The label had first turned up in an editorial in the local paper around mid-year, and in the minds of the townsfolk it was no idle boast. Consider some of the evidence:

• The town’s economy, which had steadily plummeted over the past decade, had suddenly been resuscitated by the simultaneous construction of a shopping mall on the north end of town and a new edible oil plant several miles to the south. 

• Mayor Fitzhugh was finally married in June at the age of 50, bringing to an end years of speculation about his private life not worth restating at this time. 

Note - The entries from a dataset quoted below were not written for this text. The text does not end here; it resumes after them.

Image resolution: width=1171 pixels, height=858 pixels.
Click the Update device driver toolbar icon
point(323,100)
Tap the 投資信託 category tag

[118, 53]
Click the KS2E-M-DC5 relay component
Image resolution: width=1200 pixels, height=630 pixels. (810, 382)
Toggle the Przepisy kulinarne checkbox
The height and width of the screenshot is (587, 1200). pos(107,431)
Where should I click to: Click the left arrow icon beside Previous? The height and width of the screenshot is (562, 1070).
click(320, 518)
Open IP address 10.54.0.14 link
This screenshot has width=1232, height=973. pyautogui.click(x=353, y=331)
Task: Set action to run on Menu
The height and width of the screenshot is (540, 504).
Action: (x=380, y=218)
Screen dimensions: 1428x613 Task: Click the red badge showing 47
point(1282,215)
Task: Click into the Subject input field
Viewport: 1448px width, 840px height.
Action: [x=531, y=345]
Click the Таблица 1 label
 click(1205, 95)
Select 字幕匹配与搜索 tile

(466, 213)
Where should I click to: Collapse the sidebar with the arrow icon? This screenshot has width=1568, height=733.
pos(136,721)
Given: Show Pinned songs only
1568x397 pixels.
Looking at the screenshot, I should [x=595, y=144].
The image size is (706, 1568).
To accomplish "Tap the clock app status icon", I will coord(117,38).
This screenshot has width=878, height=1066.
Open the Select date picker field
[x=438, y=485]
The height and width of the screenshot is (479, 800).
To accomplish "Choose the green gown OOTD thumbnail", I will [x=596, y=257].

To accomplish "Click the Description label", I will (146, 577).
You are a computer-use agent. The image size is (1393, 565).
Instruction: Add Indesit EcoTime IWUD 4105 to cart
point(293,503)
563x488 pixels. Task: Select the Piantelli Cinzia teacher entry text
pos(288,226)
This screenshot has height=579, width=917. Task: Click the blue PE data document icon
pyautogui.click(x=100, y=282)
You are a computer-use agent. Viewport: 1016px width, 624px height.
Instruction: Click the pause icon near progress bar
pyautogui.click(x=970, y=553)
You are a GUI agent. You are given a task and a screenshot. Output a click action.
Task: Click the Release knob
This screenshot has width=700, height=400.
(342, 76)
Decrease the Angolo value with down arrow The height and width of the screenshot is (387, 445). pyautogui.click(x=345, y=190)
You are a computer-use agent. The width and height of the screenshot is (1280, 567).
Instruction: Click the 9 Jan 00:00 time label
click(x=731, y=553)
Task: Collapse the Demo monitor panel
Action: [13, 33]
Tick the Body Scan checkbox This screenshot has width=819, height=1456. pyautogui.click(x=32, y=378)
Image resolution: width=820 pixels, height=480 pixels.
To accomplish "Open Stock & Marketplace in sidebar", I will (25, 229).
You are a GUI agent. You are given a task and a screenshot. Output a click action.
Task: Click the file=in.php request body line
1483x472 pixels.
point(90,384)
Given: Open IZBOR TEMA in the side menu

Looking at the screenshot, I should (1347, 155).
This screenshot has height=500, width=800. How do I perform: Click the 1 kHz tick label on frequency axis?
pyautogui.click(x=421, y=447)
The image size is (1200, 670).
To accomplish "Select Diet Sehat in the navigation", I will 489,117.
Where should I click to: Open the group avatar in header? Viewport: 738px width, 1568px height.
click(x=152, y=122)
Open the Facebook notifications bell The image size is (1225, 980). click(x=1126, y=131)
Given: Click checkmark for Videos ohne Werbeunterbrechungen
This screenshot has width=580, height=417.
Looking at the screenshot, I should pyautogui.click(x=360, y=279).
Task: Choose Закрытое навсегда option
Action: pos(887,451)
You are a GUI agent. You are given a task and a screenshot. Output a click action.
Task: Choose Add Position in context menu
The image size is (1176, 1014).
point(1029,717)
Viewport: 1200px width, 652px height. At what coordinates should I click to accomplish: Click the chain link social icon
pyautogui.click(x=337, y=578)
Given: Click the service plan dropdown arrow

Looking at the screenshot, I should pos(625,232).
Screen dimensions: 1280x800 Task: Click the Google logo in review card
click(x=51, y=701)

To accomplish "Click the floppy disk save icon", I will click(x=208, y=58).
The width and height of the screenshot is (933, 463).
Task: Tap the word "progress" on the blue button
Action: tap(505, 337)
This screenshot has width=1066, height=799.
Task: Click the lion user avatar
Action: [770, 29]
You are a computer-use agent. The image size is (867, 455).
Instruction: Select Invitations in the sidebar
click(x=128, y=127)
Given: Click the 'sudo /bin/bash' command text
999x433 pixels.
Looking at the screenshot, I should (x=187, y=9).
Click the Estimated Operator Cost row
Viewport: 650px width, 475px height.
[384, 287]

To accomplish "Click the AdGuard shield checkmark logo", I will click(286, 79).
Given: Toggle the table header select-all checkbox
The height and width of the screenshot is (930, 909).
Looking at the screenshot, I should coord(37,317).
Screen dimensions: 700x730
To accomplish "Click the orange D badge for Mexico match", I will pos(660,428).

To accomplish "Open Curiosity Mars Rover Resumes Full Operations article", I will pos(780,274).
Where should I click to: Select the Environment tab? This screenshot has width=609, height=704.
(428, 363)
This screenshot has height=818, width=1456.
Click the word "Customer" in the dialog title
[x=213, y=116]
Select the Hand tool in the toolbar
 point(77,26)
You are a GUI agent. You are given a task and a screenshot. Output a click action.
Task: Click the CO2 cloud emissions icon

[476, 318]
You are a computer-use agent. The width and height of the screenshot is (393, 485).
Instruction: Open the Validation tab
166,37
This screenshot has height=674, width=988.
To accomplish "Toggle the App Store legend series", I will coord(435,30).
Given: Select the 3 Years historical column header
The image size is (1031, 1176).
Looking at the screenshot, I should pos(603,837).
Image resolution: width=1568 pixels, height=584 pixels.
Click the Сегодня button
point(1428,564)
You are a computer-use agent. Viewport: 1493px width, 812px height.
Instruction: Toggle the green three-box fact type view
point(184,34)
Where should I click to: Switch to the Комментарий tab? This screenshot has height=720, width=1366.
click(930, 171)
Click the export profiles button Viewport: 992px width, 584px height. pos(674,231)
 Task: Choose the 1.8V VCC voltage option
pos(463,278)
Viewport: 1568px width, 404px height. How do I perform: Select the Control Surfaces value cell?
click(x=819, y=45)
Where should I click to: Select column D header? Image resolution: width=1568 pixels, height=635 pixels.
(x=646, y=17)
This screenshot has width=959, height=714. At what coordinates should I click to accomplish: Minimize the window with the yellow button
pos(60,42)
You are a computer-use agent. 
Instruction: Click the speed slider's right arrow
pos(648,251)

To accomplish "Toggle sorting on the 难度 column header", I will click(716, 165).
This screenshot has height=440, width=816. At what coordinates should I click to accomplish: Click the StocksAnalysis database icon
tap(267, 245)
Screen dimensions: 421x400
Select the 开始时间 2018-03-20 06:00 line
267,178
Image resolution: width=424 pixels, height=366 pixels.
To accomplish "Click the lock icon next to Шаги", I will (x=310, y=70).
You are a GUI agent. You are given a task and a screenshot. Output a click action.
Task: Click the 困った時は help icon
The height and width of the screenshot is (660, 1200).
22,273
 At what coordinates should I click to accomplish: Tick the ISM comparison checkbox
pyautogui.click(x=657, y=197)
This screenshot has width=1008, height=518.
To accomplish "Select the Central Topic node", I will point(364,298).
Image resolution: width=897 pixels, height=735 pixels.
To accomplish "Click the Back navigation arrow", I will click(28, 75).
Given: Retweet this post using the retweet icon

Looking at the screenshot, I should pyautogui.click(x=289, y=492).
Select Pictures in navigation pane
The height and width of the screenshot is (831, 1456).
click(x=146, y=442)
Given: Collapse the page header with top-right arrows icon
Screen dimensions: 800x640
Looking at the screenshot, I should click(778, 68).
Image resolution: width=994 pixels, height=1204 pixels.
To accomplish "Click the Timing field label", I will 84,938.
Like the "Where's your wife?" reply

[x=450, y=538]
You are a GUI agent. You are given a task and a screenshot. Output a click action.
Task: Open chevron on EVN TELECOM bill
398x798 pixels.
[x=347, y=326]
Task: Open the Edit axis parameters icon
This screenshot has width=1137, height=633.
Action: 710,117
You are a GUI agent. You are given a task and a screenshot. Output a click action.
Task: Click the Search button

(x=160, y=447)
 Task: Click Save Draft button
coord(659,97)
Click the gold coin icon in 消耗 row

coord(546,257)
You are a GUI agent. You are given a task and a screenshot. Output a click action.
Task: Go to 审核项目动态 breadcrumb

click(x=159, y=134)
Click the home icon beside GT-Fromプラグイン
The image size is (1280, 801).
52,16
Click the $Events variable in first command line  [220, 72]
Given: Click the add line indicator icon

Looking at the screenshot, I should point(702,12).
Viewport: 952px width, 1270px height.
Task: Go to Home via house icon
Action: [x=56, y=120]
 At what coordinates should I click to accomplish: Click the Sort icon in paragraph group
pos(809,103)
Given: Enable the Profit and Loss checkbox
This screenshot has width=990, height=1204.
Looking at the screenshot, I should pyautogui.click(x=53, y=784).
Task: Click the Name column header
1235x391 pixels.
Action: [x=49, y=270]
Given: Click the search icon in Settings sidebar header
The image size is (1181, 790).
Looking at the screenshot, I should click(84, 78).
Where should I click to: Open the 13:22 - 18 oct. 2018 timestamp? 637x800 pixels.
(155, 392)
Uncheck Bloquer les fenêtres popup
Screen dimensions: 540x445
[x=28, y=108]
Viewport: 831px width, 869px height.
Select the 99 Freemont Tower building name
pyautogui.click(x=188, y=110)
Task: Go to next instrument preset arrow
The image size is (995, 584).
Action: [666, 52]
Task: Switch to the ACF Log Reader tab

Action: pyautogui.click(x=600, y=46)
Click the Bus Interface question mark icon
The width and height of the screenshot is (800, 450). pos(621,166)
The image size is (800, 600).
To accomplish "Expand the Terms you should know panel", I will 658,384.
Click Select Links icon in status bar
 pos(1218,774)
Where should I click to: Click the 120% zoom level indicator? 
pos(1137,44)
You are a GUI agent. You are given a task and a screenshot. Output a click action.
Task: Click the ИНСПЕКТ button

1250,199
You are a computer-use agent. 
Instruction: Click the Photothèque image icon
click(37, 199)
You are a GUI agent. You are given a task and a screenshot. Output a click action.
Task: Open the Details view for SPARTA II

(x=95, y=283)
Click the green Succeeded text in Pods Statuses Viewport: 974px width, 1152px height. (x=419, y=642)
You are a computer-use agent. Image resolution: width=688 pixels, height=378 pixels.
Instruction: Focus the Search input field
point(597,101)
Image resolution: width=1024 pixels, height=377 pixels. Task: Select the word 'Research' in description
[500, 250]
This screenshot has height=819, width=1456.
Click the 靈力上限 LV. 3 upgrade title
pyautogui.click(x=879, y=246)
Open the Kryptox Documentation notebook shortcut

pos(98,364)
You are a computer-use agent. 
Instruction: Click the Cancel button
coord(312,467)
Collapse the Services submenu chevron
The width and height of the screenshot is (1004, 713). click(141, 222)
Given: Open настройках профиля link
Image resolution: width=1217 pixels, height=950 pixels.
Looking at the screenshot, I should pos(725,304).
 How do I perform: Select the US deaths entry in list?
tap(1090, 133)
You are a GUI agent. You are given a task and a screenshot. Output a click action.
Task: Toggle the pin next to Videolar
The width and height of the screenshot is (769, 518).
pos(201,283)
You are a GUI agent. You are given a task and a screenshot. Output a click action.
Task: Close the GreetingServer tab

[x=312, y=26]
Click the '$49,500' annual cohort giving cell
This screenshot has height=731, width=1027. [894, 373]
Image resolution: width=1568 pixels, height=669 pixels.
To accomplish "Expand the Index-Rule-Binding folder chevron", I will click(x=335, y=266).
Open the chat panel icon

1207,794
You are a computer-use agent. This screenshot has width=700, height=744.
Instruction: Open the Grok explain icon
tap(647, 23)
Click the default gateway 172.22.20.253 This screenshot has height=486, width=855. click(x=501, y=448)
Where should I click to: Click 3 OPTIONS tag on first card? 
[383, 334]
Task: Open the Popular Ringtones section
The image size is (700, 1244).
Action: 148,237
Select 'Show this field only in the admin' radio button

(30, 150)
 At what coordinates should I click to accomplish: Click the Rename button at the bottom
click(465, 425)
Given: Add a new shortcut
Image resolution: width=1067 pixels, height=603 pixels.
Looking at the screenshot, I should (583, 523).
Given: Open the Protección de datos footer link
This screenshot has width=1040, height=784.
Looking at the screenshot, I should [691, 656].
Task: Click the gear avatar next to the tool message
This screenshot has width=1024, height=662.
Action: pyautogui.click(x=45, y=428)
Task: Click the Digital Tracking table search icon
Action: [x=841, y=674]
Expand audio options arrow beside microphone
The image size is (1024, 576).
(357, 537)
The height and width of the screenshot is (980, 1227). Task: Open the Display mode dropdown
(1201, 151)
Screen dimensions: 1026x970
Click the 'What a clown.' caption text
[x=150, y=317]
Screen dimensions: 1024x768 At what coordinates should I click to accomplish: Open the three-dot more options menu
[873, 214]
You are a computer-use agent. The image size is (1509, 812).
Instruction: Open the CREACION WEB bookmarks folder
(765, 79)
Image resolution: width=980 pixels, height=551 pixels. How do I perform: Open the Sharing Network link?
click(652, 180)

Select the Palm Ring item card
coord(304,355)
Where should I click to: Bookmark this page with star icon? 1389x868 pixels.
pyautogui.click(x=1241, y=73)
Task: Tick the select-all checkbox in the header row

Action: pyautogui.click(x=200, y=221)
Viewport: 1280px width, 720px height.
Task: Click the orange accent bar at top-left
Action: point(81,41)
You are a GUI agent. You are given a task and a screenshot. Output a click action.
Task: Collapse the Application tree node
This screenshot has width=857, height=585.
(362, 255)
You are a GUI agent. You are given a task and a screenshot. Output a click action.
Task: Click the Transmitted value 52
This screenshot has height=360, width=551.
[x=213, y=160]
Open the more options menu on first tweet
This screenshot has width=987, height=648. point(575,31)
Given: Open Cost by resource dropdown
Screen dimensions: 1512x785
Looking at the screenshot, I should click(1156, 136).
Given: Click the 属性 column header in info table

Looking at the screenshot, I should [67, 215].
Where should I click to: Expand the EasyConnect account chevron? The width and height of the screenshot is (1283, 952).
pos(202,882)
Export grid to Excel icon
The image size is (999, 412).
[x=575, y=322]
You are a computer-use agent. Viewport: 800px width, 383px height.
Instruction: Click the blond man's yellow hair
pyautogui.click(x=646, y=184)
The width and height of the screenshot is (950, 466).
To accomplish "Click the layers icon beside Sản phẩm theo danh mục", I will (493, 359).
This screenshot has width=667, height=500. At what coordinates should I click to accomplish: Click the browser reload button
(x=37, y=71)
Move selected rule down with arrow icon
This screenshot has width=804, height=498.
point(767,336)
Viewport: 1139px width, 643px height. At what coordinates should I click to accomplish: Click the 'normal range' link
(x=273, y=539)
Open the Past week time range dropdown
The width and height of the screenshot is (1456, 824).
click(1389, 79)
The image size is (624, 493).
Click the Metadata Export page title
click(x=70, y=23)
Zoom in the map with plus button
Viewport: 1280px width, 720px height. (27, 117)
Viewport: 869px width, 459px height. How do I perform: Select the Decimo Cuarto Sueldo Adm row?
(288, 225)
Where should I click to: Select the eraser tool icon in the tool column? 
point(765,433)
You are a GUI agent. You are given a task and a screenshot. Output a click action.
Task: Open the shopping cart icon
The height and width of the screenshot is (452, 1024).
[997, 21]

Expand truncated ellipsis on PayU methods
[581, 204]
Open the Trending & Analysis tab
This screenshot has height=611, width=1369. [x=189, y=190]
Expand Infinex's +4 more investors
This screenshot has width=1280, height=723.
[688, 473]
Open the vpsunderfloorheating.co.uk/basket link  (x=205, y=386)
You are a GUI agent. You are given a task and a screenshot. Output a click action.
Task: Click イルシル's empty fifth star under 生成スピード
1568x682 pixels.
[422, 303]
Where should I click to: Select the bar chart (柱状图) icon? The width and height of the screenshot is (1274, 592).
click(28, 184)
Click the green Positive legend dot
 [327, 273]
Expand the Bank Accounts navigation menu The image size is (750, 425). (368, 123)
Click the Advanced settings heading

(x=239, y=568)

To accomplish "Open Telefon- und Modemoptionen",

• And the historic old Majestic Theatre, closed for the past several years for repairs in the wake of a terrible popcorn machine explosion during a matinee of Howard The Duck, celebrated its grand re-opening with a sneak preview of Kevin Costner’s Robin Hood: Prince of Thieves – followed by a special showing of the final 25 minutes of Howard The Duck, for the benefit of those who had been present when the popcorn machine exploded and had always wondered how the movie had ended.

In a day in which the word was tossed around so freely that it had all but lost its meaning, these were the sort of things that passed for miracles in Eureka Creek. It would fall to two of the community’s youngest residents to remind the residents of one neighborhood the true meaning of the word.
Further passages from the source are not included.